**Texte source:**
Les analystes du cabinet d’études britannique Capital Economics vont plus loin: s’ils voient la Chine se rapprocher des États-Unis, l’écart ne s’agrandira pas. Selon eux, l’économie chinoise atteindra son apogée en 2035 et l’écart avec l’économie américaine sera encore d’environ 10 % à cette date.
En Chine, on est très agacé par les analyses et prévisions économiques négatives qui circulent dans le monde entier. D’autant plus qu’elles provoquent également des troubles à l’intérieur du pays.
Sur la populaire plateforme de médias sociaux Weibo – un mélange entre Facebook et Twitter – trois économistes chinois ont été bloqués pour avoir “sali” les politiques économiques de la Chine. Ils auraient gonflé les chiffres du chômage et diffusé de faux messages sur l’économie. C’est un signe que Pékin met tout en œuvre pour éviter que les sombres prédictions occidentales ne soient acceptées par la population.

**Données sur les éléments d'interface:**
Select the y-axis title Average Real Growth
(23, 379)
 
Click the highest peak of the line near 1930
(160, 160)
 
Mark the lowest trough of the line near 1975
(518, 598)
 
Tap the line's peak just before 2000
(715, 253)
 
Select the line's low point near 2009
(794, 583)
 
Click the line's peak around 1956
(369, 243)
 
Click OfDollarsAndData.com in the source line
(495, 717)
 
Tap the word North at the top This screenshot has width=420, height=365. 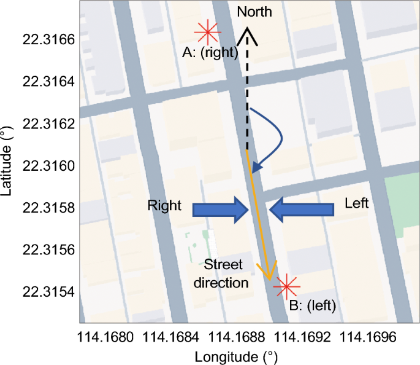coord(254,12)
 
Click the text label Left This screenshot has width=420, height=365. coord(356,203)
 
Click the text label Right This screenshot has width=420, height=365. coord(164,206)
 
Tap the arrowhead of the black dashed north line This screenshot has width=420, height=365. coord(248,34)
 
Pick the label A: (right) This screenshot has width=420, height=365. coord(210,53)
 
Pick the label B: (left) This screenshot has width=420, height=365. coord(313,302)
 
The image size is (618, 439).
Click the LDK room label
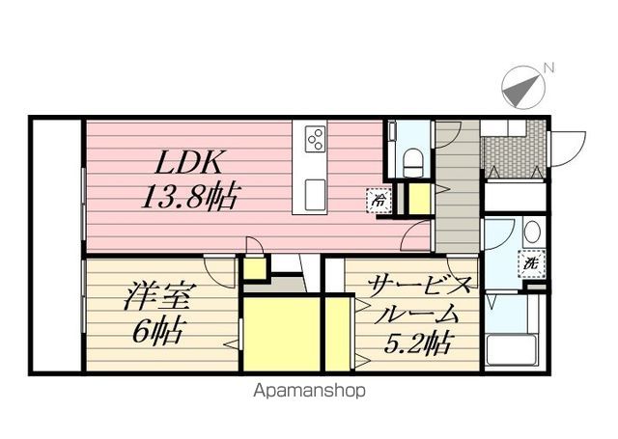pyautogui.click(x=187, y=162)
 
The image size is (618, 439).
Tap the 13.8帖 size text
pyautogui.click(x=190, y=196)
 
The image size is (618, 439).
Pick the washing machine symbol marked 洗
pyautogui.click(x=532, y=263)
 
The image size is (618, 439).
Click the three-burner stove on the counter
pyautogui.click(x=316, y=139)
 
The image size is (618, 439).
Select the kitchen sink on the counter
pyautogui.click(x=316, y=195)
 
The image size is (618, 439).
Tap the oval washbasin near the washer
pyautogui.click(x=532, y=232)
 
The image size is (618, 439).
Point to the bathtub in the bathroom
pyautogui.click(x=512, y=350)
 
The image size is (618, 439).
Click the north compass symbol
pyautogui.click(x=523, y=88)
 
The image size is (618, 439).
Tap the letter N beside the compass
pyautogui.click(x=548, y=69)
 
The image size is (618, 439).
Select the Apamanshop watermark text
pyautogui.click(x=309, y=391)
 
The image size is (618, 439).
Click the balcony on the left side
pyautogui.click(x=57, y=245)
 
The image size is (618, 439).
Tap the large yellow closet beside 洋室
pyautogui.click(x=282, y=334)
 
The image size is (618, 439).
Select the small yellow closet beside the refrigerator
pyautogui.click(x=419, y=199)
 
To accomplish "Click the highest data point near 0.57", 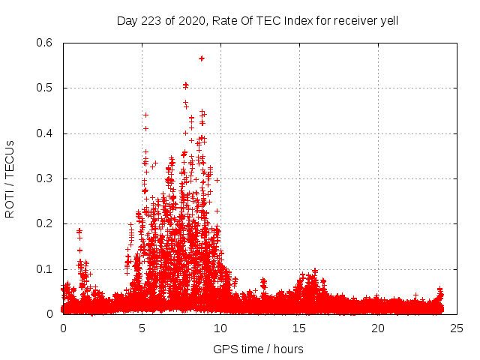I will (x=202, y=58).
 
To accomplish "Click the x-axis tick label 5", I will (x=142, y=328).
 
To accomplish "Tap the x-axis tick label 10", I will (x=220, y=328).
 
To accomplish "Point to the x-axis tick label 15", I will (x=299, y=328).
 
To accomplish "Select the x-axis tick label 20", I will (x=378, y=328).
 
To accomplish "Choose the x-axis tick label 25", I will (x=457, y=328).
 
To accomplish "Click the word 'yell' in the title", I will (x=388, y=20).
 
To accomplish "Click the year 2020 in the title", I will (x=188, y=20).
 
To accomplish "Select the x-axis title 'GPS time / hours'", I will (x=258, y=349).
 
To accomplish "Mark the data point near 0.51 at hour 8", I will (x=185, y=85).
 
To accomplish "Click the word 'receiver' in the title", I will (x=352, y=20).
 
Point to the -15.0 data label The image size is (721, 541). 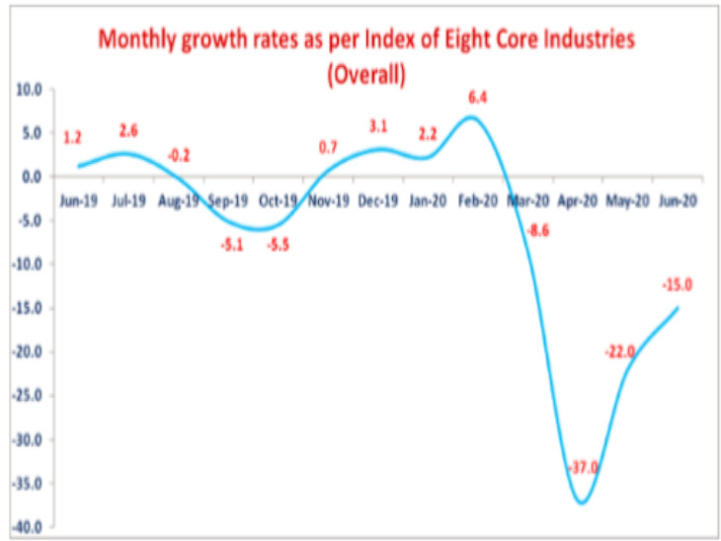676,286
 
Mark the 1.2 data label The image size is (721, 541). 72,139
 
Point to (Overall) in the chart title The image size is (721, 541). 360,74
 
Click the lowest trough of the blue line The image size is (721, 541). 582,502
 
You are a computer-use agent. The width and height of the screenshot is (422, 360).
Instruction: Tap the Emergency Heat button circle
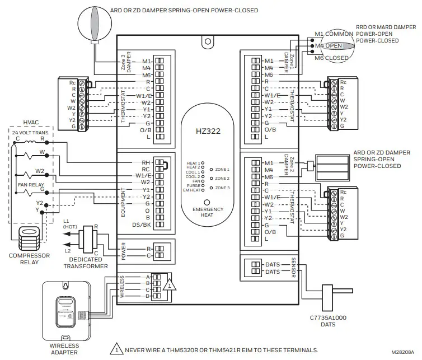coord(207,202)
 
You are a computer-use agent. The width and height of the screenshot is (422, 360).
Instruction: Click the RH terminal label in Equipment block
coord(145,162)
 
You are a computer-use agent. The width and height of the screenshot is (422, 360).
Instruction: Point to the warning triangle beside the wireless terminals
coord(170,284)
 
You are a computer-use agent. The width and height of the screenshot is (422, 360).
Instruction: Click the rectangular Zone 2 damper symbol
coord(332,166)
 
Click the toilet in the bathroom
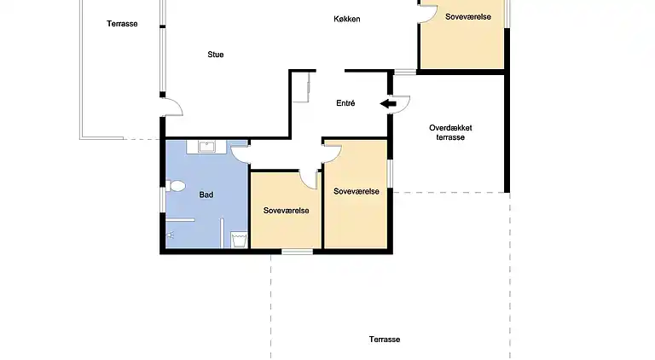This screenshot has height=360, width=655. (177, 185)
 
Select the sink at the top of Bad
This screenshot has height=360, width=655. (206, 147)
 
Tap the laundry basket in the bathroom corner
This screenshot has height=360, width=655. (239, 240)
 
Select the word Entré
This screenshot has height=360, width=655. (345, 103)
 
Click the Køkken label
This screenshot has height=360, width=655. (346, 19)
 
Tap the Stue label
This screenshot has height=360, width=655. (216, 55)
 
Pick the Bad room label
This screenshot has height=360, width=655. (206, 195)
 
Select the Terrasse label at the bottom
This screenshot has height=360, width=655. (385, 339)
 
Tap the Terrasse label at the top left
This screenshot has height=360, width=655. (122, 24)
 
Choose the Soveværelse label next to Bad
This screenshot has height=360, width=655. (286, 210)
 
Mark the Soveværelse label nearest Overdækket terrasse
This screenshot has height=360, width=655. (356, 191)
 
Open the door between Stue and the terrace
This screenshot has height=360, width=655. (173, 107)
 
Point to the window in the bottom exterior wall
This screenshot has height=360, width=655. (297, 251)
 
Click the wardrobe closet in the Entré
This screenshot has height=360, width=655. (300, 87)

**Énoncé du problème:** Recopiez mot pour mot le texte source en commençant par « En Chine, on » et en poursuivant jusqu'à « l’intérieur du pays. ». Vous n'aurez pas besoin de ces données.

**Corrigé de l'exercice:**
En Chine, on est très agacé par les analyses et prévisions économiques négatives qui circulent dans le monde entier. D’autant plus qu’elles provoquent également des troubles à l’intérieur du pays.